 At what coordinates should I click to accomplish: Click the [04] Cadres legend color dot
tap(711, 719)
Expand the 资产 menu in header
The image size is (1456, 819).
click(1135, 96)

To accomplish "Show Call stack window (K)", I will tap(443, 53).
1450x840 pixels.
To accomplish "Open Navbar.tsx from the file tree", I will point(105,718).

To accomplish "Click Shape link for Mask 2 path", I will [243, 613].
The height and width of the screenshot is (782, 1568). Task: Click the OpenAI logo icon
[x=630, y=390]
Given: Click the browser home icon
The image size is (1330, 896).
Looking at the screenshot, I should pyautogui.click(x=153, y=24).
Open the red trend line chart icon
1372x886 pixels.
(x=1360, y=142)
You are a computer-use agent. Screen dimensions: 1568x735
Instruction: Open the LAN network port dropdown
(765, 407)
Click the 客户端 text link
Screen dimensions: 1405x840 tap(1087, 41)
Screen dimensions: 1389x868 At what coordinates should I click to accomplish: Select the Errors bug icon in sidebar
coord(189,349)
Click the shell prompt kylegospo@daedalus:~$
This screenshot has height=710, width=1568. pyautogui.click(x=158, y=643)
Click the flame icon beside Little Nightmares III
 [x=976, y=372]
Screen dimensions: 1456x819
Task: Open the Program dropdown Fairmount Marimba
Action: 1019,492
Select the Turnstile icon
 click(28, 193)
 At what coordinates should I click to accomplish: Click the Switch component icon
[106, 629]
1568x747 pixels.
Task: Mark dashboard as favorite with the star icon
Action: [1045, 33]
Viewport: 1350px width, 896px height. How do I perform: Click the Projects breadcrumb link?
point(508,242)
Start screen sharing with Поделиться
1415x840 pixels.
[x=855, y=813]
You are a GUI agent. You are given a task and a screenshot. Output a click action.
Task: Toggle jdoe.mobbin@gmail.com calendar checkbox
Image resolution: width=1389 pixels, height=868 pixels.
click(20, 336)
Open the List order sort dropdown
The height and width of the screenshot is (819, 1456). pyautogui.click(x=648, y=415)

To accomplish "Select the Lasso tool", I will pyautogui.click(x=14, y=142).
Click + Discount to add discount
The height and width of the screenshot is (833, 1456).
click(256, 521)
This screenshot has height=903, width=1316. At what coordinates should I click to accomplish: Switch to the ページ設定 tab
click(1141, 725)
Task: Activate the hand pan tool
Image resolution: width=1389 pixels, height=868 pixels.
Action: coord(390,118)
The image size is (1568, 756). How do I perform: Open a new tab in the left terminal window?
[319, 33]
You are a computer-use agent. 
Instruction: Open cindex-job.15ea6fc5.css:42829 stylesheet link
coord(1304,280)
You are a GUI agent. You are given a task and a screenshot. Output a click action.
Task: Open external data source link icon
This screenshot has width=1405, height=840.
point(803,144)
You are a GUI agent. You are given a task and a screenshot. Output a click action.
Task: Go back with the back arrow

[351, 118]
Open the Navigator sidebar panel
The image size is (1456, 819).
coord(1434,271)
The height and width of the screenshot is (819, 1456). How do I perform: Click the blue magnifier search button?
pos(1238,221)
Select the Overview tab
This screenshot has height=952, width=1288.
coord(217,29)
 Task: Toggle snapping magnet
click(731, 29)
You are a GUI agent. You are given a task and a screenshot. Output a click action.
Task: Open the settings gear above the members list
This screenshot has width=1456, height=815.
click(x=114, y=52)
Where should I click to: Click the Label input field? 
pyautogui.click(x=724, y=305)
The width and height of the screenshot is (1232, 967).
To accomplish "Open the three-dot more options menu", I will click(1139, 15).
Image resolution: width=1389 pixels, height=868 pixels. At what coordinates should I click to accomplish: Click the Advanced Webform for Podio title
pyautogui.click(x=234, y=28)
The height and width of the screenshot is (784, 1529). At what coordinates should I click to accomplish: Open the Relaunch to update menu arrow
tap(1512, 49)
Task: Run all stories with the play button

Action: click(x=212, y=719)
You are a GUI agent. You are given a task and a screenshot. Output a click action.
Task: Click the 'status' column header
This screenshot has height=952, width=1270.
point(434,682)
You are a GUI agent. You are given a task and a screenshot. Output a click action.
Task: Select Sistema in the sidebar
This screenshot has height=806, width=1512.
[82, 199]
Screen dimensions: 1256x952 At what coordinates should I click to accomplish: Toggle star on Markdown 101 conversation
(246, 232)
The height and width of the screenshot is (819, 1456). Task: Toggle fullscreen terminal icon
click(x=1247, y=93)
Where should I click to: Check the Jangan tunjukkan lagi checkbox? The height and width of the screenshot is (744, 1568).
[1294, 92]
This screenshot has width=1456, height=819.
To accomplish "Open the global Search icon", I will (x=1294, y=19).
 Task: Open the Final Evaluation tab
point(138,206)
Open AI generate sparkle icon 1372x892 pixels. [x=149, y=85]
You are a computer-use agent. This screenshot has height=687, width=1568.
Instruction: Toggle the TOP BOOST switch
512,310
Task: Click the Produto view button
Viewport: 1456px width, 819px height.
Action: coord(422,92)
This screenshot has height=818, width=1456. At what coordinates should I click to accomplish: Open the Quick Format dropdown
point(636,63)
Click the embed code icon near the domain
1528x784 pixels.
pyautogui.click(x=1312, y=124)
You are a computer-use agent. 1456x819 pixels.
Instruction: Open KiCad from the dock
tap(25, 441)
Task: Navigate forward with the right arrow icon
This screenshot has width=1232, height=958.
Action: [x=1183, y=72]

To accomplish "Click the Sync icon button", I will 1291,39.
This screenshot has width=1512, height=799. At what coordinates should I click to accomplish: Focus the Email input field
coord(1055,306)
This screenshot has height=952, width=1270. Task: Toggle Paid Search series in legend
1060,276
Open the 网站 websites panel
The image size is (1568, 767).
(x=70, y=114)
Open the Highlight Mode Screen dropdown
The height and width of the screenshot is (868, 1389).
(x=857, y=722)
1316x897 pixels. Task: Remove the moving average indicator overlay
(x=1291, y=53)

* [TASK DETAILS]:
Restate each entry above word for word.

* [RESULT OF THIS TASK]:
 At what coordinates should I click to accomplish: Click the [04] Cadres legend color dot
tap(711, 719)
Expand the 资产 menu in header
The image size is (1456, 819).
click(1135, 96)

To accomplish "Show Call stack window (K)", I will tap(443, 53).
1450x840 pixels.
To accomplish "Open Navbar.tsx from the file tree", I will point(105,718).

To accomplish "Click Shape link for Mask 2 path", I will [243, 613].
The height and width of the screenshot is (782, 1568). Task: Click the OpenAI logo icon
[x=630, y=390]
Given: Click the browser home icon
The image size is (1330, 896).
Looking at the screenshot, I should pyautogui.click(x=153, y=24).
Open the red trend line chart icon
1372x886 pixels.
(x=1360, y=142)
You are a computer-use agent. Screen dimensions: 1568x735
Instruction: Open the LAN network port dropdown
(765, 407)
Click the 客户端 text link
Screen dimensions: 1405x840 tap(1087, 41)
Screen dimensions: 1389x868 At what coordinates should I click to accomplish: Select the Errors bug icon in sidebar
coord(189,349)
Click the shell prompt kylegospo@daedalus:~$
This screenshot has height=710, width=1568. pyautogui.click(x=158, y=643)
Click the flame icon beside Little Nightmares III
 [x=976, y=372]
Screen dimensions: 1456x819
Task: Open the Program dropdown Fairmount Marimba
Action: 1019,492
Select the Turnstile icon
 click(28, 193)
 At what coordinates should I click to accomplish: Click the Switch component icon
[106, 629]
1568x747 pixels.
Task: Mark dashboard as favorite with the star icon
Action: [1045, 33]
Viewport: 1350px width, 896px height. How do I perform: Click the Projects breadcrumb link?
point(508,242)
Start screen sharing with Поделиться
1415x840 pixels.
[x=855, y=813]
You are a GUI agent. You are given a task and a screenshot. Output a click action.
Task: Toggle jdoe.mobbin@gmail.com calendar checkbox
Image resolution: width=1389 pixels, height=868 pixels.
click(20, 336)
Open the List order sort dropdown
The height and width of the screenshot is (819, 1456). pyautogui.click(x=648, y=415)

To accomplish "Select the Lasso tool", I will pyautogui.click(x=14, y=142).
Click + Discount to add discount
The height and width of the screenshot is (833, 1456).
click(256, 521)
This screenshot has height=903, width=1316. At what coordinates should I click to accomplish: Switch to the ページ設定 tab
click(1141, 725)
Task: Activate the hand pan tool
Image resolution: width=1389 pixels, height=868 pixels.
Action: coord(390,118)
The image size is (1568, 756). How do I perform: Open a new tab in the left terminal window?
[319, 33]
You are a computer-use agent. 
Instruction: Open cindex-job.15ea6fc5.css:42829 stylesheet link
coord(1304,280)
You are a GUI agent. You are given a task and a screenshot. Output a click action.
Task: Open external data source link icon
This screenshot has width=1405, height=840.
point(803,144)
You are a GUI agent. You are given a task and a screenshot. Output a click action.
Task: Go back with the back arrow

[351, 118]
Open the Navigator sidebar panel
The image size is (1456, 819).
coord(1434,271)
The height and width of the screenshot is (819, 1456). How do I perform: Click the blue magnifier search button?
pos(1238,221)
Select the Overview tab
This screenshot has height=952, width=1288.
coord(217,29)
 Task: Toggle snapping magnet
click(731, 29)
You are a GUI agent. You are given a task and a screenshot. Output a click action.
Task: Open the settings gear above the members list
This screenshot has width=1456, height=815.
click(x=114, y=52)
Where should I click to: Click the Label input field? 
pyautogui.click(x=724, y=305)
The width and height of the screenshot is (1232, 967).
To accomplish "Open the three-dot more options menu", I will click(1139, 15).
Image resolution: width=1389 pixels, height=868 pixels. At what coordinates should I click to accomplish: Click the Advanced Webform for Podio title
pyautogui.click(x=234, y=28)
The height and width of the screenshot is (784, 1529). At what coordinates should I click to accomplish: Open the Relaunch to update menu arrow
tap(1512, 49)
Task: Run all stories with the play button

Action: click(x=212, y=719)
You are a GUI agent. You are given a task and a screenshot. Output a click action.
Task: Click the 'status' column header
This screenshot has height=952, width=1270.
point(434,682)
You are a GUI agent. You are given a task and a screenshot. Output a click action.
Task: Select Sistema in the sidebar
This screenshot has height=806, width=1512.
[82, 199]
Screen dimensions: 1256x952 At what coordinates should I click to accomplish: Toggle star on Markdown 101 conversation
(246, 232)
The height and width of the screenshot is (819, 1456). Task: Toggle fullscreen terminal icon
click(x=1247, y=93)
Where should I click to: Check the Jangan tunjukkan lagi checkbox? The height and width of the screenshot is (744, 1568).
[1294, 92]
This screenshot has width=1456, height=819.
To accomplish "Open the global Search icon", I will (x=1294, y=19).
 Task: Open the Final Evaluation tab
point(138,206)
Open AI generate sparkle icon 1372x892 pixels. [x=149, y=85]
You are a computer-use agent. This screenshot has height=687, width=1568.
Instruction: Toggle the TOP BOOST switch
512,310
Task: Click the Produto view button
Viewport: 1456px width, 819px height.
Action: coord(422,92)
This screenshot has height=818, width=1456. At what coordinates should I click to accomplish: Open the Quick Format dropdown
point(636,63)
Click the embed code icon near the domain
1528x784 pixels.
pyautogui.click(x=1312, y=124)
You are a computer-use agent. 1456x819 pixels.
Instruction: Open KiCad from the dock
tap(25, 441)
Task: Navigate forward with the right arrow icon
This screenshot has width=1232, height=958.
Action: [x=1183, y=72]

To accomplish "Click the Sync icon button", I will 1291,39.
This screenshot has width=1512, height=799. At what coordinates should I click to accomplish: Focus the Email input field
coord(1055,306)
This screenshot has height=952, width=1270. Task: Toggle Paid Search series in legend
1060,276
Open the 网站 websites panel
The image size is (1568, 767).
(x=70, y=114)
Open the Highlight Mode Screen dropdown
The height and width of the screenshot is (868, 1389).
(x=857, y=722)
1316x897 pixels. Task: Remove the moving average indicator overlay
(x=1291, y=53)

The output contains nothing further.